吴桂花这话, 简直是“我抓到你把柄,你别想跑,我这就去揭发你”的前奏。
大顺子差点没尿出来:“姐,姐。”
吴桂花拿棍子敲敲那坑的边缘, 没两下哗啦啦几声, 这小坑边缘的土块石头纷纷往下掉。原本被大顺子踩出来的小坑马上扩大了一圈。
大顺子差点给她跪下:“姐姐,别敲了,求您别敲了好不好?”
“紧张什么,我不是在找这坑是怎么出现的吗?”吴桂花拍拍手站起来。
“什么原因?不是, 姐你意思是这坑不是我踩出来的?那可太好了。

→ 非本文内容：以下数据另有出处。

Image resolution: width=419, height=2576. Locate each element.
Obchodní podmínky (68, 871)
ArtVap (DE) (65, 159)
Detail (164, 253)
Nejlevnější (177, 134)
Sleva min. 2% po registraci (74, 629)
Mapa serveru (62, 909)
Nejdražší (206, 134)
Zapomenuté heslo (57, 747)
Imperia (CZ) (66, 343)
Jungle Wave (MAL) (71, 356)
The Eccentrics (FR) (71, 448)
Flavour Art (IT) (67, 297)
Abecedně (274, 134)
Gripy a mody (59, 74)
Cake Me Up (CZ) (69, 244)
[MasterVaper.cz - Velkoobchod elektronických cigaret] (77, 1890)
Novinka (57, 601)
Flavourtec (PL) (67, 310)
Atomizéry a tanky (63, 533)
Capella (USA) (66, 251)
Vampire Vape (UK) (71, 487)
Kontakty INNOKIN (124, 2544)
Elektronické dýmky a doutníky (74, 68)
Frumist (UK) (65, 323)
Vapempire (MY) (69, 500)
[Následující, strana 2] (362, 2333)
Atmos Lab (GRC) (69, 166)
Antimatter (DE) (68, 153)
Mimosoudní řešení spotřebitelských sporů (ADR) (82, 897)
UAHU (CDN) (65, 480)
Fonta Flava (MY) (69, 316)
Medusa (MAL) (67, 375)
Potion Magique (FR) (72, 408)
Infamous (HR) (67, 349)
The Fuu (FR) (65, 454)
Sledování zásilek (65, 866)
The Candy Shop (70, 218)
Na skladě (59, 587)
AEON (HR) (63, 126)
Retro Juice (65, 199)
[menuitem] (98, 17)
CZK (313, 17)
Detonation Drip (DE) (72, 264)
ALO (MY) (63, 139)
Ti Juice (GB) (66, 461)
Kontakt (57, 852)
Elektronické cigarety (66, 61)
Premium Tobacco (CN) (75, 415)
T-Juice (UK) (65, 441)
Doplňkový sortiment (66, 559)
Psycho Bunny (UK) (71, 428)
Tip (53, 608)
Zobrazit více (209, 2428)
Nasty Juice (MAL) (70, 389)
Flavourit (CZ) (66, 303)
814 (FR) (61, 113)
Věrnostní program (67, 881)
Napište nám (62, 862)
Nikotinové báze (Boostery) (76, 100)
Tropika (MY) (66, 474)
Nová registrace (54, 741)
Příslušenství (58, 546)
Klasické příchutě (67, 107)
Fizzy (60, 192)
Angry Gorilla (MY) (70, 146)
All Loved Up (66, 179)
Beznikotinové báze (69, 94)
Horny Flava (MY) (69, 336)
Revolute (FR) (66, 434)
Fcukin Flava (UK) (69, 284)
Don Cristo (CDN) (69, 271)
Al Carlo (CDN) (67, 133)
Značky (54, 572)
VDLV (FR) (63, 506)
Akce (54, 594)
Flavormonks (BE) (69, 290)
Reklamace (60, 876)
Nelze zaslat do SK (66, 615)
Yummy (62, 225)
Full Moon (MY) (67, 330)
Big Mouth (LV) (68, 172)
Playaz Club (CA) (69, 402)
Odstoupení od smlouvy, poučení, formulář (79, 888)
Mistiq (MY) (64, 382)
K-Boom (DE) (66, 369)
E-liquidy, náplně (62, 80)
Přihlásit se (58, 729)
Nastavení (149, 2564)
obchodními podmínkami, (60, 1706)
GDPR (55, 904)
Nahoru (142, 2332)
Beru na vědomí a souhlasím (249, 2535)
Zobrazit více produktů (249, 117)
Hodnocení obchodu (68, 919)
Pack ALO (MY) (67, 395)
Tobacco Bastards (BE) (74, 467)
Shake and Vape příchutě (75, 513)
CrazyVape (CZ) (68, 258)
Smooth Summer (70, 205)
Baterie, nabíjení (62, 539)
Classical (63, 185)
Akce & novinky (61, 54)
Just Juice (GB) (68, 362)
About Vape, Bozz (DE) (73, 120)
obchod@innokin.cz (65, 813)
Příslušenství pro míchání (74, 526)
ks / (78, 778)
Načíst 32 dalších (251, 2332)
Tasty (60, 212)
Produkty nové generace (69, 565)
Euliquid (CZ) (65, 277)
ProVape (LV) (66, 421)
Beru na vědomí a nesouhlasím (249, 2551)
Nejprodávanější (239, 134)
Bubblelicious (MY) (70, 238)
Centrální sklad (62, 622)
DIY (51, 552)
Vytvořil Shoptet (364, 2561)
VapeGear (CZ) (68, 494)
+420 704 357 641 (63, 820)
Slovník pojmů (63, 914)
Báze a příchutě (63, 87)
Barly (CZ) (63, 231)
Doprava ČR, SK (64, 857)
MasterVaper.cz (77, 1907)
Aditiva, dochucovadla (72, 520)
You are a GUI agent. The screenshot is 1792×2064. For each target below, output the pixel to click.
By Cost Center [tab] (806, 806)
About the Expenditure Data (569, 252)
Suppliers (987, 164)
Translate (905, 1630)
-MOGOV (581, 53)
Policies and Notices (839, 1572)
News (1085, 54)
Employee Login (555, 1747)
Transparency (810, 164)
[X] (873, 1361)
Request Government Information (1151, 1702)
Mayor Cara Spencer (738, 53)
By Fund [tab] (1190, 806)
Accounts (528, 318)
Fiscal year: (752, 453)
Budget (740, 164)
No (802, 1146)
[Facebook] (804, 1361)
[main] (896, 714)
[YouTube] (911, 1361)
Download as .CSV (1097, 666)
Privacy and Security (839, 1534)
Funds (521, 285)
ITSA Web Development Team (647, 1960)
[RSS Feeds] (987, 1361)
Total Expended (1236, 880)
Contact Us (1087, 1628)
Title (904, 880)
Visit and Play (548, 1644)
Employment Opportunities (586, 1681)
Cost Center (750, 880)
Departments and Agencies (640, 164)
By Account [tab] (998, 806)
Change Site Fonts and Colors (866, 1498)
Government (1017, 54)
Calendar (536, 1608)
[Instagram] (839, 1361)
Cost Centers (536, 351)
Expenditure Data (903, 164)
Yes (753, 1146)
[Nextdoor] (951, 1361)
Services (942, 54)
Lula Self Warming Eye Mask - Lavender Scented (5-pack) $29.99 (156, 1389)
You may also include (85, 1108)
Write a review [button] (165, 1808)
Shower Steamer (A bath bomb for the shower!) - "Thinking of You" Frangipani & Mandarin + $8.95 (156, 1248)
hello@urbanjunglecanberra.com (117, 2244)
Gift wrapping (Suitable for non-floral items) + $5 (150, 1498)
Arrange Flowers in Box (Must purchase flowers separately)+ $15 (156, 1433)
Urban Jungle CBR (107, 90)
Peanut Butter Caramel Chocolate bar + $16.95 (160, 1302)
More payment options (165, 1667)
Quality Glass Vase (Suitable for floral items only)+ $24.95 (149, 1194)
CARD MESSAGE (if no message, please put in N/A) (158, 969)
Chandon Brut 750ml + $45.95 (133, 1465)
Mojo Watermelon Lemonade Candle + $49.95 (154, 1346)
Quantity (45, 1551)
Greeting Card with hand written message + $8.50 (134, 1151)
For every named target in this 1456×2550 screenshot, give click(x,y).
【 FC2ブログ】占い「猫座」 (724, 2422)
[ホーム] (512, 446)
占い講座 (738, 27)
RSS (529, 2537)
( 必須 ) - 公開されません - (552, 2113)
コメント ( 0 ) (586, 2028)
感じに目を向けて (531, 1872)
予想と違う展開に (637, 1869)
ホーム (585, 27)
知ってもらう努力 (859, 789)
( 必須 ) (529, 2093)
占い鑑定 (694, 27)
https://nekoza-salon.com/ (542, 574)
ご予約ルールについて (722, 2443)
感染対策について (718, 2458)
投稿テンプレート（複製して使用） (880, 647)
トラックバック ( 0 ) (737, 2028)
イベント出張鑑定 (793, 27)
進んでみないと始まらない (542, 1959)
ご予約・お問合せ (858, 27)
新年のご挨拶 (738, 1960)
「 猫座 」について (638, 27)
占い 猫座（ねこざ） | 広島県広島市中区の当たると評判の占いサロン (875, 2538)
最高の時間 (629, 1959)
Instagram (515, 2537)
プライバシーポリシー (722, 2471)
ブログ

”大顺子顿时喜笑颜开。
叫吴桂花白他一眼:“是不是你踩出来的,你心里没数吗?看你这大脚印子,随便来个人你都抵赖不了。”
吴桂花拄着棍子, 走到后殿两根抱柱下面, 道:“我是说, 你看见这上边缠的藤子没有?这是薜荔藤子, 这玩意根最长了, 还有这些芦苇,也最会钻地长。不知道多少年没人管,难怪连那么厚的石管都钻坏了。”
“那我们怎么办?要不跟司苑局说说, 这不是我踩的, 是被这些藤子钻坏了?”
看吴桂花用看智障的眼神看他, 不由沮丧道:“不行吗?”
吴桂花道:“你在宫里待这么些年不知道?司苑局每年只在秋天通一回淤,现在刚过年,你跟他们说通淤管子坏了,你猜他们是赏你二文钱谢你通风报信,还是揪着你问你的责,叫你赔他们管子?”
大顺子脸一白:宫里这些管事机构都这副媚上欺下的德性他能不清楚?管子破了要追究当事人责任,为什么通淤时没发现?检查是怎么在检查?石头管子是找谁铺的……最后一步可省,因为白太监说了,这是前朝时铺的管子。
皇宫事务局的这套问责制本意是为了责任到位分明,但吴桂花听梅雪说过,如今内宫各局上下贪污成风,执法不严,很多东西发展到现在,出了事就是各局司最下层执行人员背锅,因此只要出什么事,下面人首先想到的就是先捂着找人背锅。
说了这么多,吴桂花就是知道,这事要是报上去,不是平白让司苑局那群人找个背锅侠?她刚刚决定把大顺子弄进司苑局,护不住人她折腾这些干什么?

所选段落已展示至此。